Segment Open

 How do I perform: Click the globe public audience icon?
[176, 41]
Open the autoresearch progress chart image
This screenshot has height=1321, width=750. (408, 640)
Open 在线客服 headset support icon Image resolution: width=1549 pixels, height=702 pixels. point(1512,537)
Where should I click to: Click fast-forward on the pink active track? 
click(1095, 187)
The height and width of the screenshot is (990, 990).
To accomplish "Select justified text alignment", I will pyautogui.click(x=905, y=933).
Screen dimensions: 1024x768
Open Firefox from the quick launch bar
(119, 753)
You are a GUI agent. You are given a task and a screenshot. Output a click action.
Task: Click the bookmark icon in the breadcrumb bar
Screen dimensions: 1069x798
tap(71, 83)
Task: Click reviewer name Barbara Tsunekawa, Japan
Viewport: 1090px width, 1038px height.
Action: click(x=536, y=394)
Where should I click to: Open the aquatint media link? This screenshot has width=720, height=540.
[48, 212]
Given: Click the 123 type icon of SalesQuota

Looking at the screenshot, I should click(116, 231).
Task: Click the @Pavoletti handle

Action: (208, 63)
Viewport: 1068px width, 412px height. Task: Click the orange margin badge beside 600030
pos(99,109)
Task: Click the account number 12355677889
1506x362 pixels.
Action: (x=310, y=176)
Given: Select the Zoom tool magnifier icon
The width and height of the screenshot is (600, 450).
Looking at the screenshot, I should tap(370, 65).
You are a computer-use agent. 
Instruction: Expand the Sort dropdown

Segment Closed

- [YOUR TASK]
Each line from the one containing "You are a computer-use agent." to the end of the entries above should be copied exactly, and no other line.

- [WRITTEN ANSWER]
You are a computer-use agent. 
Instruction: Expand the Sort dropdown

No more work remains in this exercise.